--- Text block ---
<<<<

I agree with Chris. You could try and track down what is going on with free
tools such as these from SysInternals including TCPView, Process Explorer,
Autoruns, Rootkit Revealer, etc but your best bet is to consider a clean
install from a formatted system drive. Such an approach often saves time in
the long run as often users spend days or weeks trying to avoid a reinstall
that may take half a day or less and the hacker may be monitoring the
network the whole time capturing sensitive data. However unless you take
steps to prevent such a hack attack again you may suffer the same fate again
over and over. You need to make sure the system and network is hardened
which at minimum means a properly configured firewall that does not use
default configuration password, enable auditing of logon events, physical
security, security update patching, antivirus that stays updated and scans
all emails, disabling unneeded services, Internet Explorer hardening, and
enforcing complex passwords. The free Microsoft Baseline Security Analyzer
can help check your computers for basic vulnerabilities. The links below may
help. --- Steve

http://www.microsoft.com/technet/security/tools/mbsahome.mspx --- MBSA
http://www.microsoft.com/smallbusiness/gtm/securityguidance/hub.mspx --
Small Business security guidance
http://www.microsoft.com/technet/security/topics/serversecurity/avdind_0.mspx
-- Anti Virus in Depth Defense guide. Excellent reading.
http://www.microsoft.com/technet/security/prodtech/windows2000/win2khg/default.mspx
--- W2K Security Hardening Guide
http://www.microsoft.com/technet/Security/topics/serversecurity.mspx ---
Technet Security
http://www.sysinternals.com/ --- SysInternals
 
Wauw, I'm impressed, nice one! Never heard of those ....

I tried "hijackthis"... scary.... Never seen anything spitting out so much
-whatever it was- that was 'clinging' onto my browser. Didn't delete
anything, it wasn't malicious. If you really wanna know what's all tehere ...

>>>>

--- Work instruction ---
Copy the text above about recovering from a hack and securing the system, word for word and in full.

--- Stored data entries ---
<<<<

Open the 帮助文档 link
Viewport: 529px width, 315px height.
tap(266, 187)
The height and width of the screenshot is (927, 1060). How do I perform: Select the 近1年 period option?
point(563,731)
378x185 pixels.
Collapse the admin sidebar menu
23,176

>>>>
<<<<

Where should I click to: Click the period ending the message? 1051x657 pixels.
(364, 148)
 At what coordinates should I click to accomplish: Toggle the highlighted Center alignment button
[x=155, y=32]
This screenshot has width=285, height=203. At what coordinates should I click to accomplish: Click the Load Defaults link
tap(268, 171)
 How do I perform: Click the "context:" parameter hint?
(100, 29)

>>>>
<<<<

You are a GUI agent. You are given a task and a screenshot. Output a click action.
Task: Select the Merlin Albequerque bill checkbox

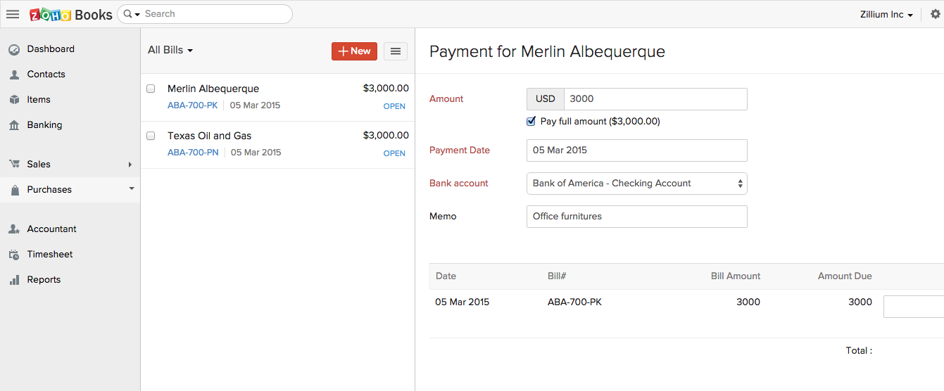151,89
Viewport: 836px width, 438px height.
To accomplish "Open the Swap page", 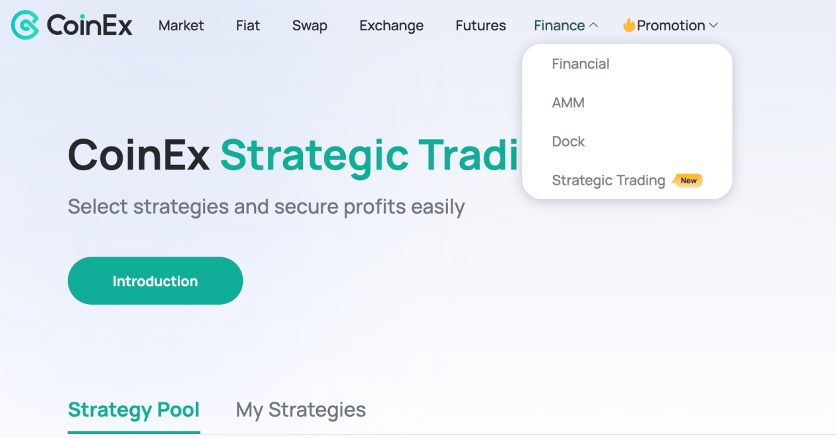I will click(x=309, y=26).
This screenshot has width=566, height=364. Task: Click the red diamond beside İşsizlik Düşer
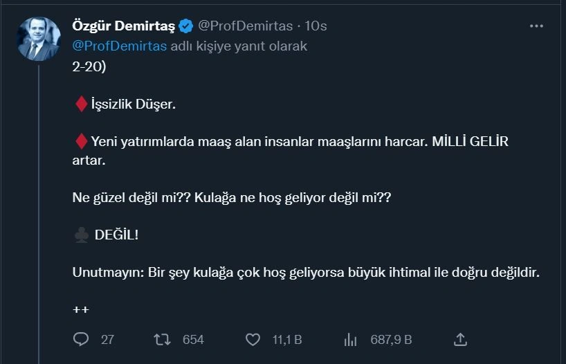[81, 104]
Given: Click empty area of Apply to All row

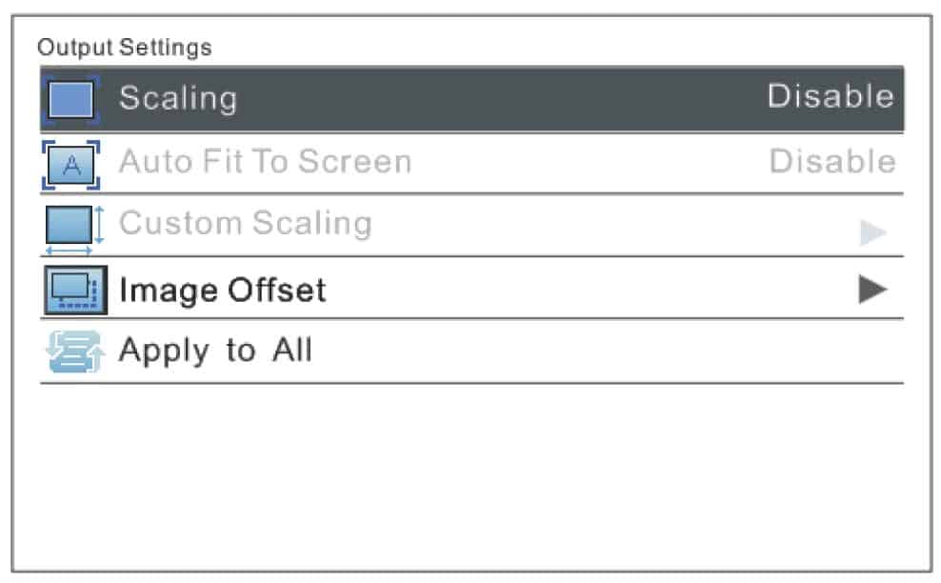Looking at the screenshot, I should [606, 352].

>>>>

--- Expected answer ---
I agree with Chris. You could try and track down what is going on with free
tools such as these from SysInternals including TCPView, Process Explorer,
Autoruns, Rootkit Revealer, etc but your best bet is to consider a clean
install from a formatted system drive. Such an approach often saves time in
the long run as often users spend days or weeks trying to avoid a reinstall
that may take half a day or less and the hacker may be monitoring the
network the whole time capturing sensitive data. However unless you take
steps to prevent such a hack attack again you may suffer the same fate again
over and over. You need to make sure the system and network is hardened
which at minimum means a properly configured firewall that does not use
default configuration password, enable auditing of logon events, physical
security, security update patching, antivirus that stays updated and scans
all emails, disabling unneeded services, Internet Explorer hardening, and
enforcing complex passwords. The free Microsoft Baseline Security Analyzer
can help check your computers for basic vulnerabilities. The links below may
help. --- Steve

http://www.microsoft.com/technet/security/tools/mbsahome.mspx --- MBSA
http://www.microsoft.com/smallbusiness/gtm/securityguidance/hub.mspx --
Small Business security guidance
http://www.microsoft.com/technet/security/topics/serversecurity/avdind_0.mspx
-- Anti Virus in Depth Defense guide. Excellent reading.
http://www.microsoft.com/technet/security/prodtech/windows2000/win2khg/default.mspx
--- W2K Security Hardening Guide
http://www.microsoft.com/technet/Security/topics/serversecurity.mspx ---
Technet Security
http://www.sysinternals.com/ --- SysInternals
 
Wauw, I'm impressed, nice one! Never heard of those ....

I tried "hijackthis"... scary.... Never seen anything spitting out so much
-whatever it was- that was 'clinging' onto my browser. Didn't delete
anything, it wasn't malicious. If you really wanna know what's all tehere ...